I am not aware of that but I will have it checked out. My understanding is that the free travel pass applies to public transport, not transport provided by the HSE, the Department of Education and Skills and others.
I have raised the matter of community employment scheme supervisors on several occasions. To date, nothing has happened even though there was a recommendation by the Labour Court in 2008 to the effect that community employment scheme supervisors should have an occupational pension scheme. This Government has completely ignored their request and the recommendation by the Labour Court. I am asking that either the Minister for Employment Affairs and Social Protection or the Minister for Public Expenditure and Reform meet with the supervisors to try to thrash this out once and for all. I am constantly being contacted by community employment scheme supervisors in my constituency of Carlow-Kilkenny. These people play a very important role in getting young people in particular back into the labour force. Will the Government recognise their request, sit down and talk to them and try to give them a pension scheme?

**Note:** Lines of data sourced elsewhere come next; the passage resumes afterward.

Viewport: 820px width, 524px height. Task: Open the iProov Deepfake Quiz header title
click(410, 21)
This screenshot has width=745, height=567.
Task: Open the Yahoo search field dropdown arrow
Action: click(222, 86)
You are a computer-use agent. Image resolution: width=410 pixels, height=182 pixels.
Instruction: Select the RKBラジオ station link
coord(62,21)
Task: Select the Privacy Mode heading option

I acknowledge and value the work done by community employment schemes and those who supervise them. I had some very good engagement with them when I was Minister for Social Protection but as the Deputy knows, community employment scheme supervisors are not public servants. They are not our employees and any Labour Court recommendation that is made applies to the employer, which is not the Government in this case.

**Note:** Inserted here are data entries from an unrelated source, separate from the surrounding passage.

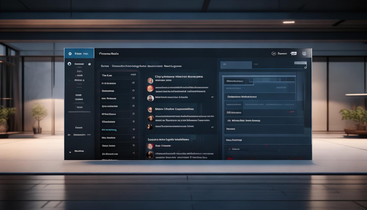Switch to the first tab in the main tab row
This screenshot has height=210, width=367.
[105, 66]
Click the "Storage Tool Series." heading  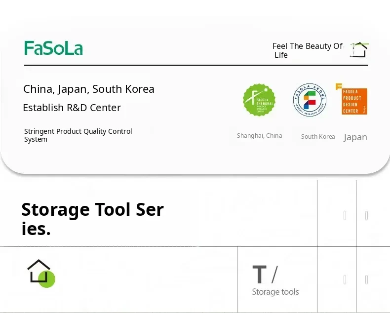92,219
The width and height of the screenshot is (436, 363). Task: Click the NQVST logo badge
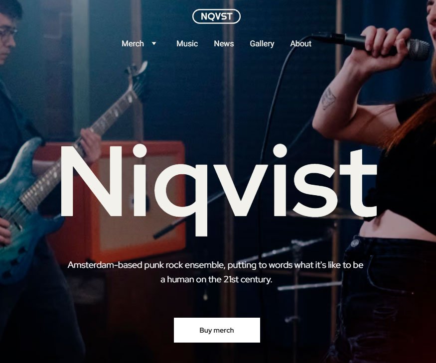pos(216,16)
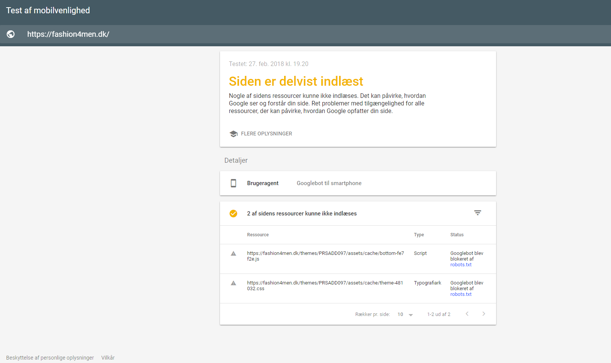Click warning triangle for theme-481032.css row
Viewport: 611px width, 363px height.
[x=233, y=283]
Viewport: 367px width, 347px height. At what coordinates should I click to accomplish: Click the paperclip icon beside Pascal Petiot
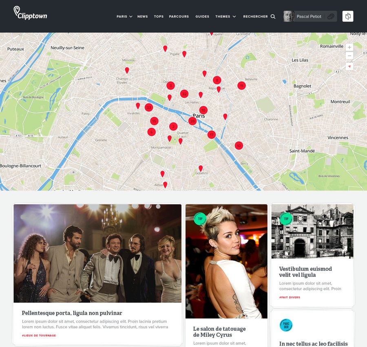pyautogui.click(x=331, y=17)
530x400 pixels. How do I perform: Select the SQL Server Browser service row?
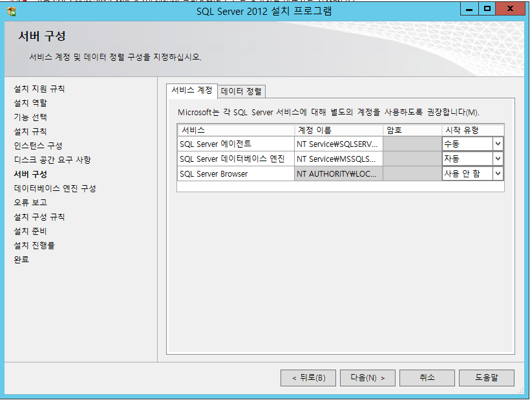coord(235,173)
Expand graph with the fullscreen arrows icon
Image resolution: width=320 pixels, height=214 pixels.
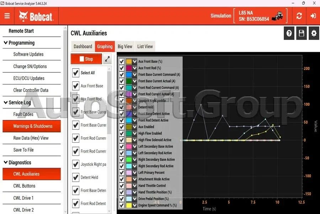[x=107, y=59]
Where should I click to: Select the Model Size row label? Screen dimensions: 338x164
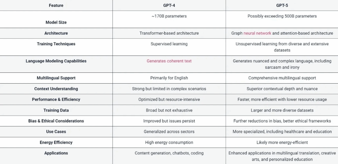(x=56, y=22)
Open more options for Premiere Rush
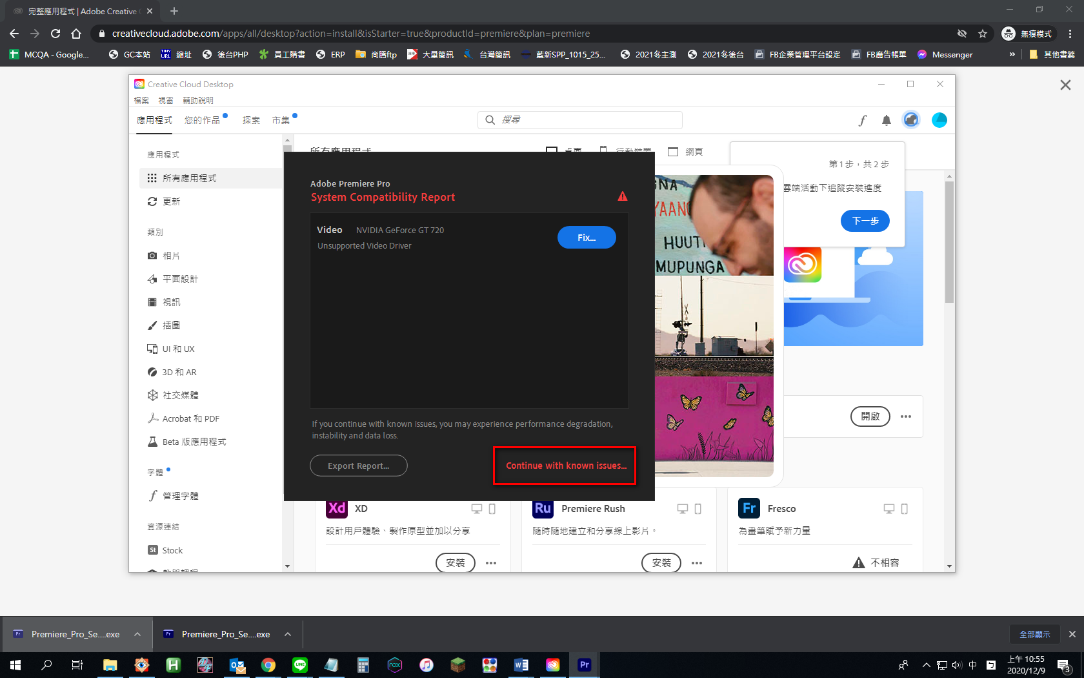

Since this Government was formed, I do not think the Minister for Transport, Tourism and Sport has come in for one session of Questions on Promised Legislation. One can only suspect that he is reluctant to answer questions without a prepared script. Since the decision by the Supreme Court over 18 months whereby asylum seekers are allowed to work, I have continuously raised with the Minister the need to extend eligibility to apply to a driving licence to asylum seekers. He has promised that the matter is under consideration and that his Department is working with the Minister for Justice and Equality to deliver it. In the 18 months since the Supreme Court decision, no progress has been made. This is at a time when we should be welcoming these people into our country and ensuring that they are facilitated by every means to integrate with society. What better way to do this than by affording people the right to drive and go to work? Will the Taoiseach take a personal interest in this and talk to the Ministers for Transport, Tourism and Sport and Justice and Equality in order to ensure that this legislation receives priority so that people who want to make a contribution to make to society and who are being prevented from doing so on foot of where they live will be able to apply for driving licences?

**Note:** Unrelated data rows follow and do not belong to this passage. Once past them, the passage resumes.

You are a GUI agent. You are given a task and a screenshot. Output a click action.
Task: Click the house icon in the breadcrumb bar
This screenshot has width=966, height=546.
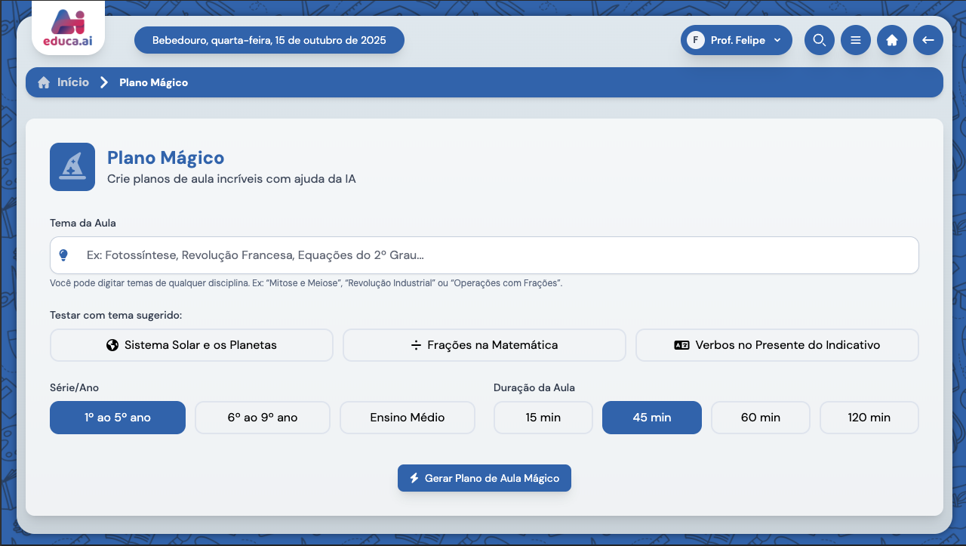[44, 82]
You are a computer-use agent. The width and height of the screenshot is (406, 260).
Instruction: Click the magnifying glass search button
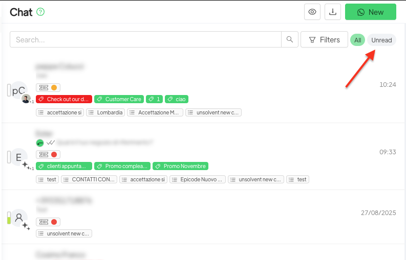[289, 40]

It is now the law that an asylum seeker who has been in the country for more than nine months can work, which is positive. I am pleased that we were able to make that change. My recollection is that much of the law relating to driving licences is linked to EU directives.
There may be an issue around residency but in principle, if we are allowing somebody to work, we should allow him or her to drive to work or drive as part of his or her job so I will look into the matter and obtain a note on it.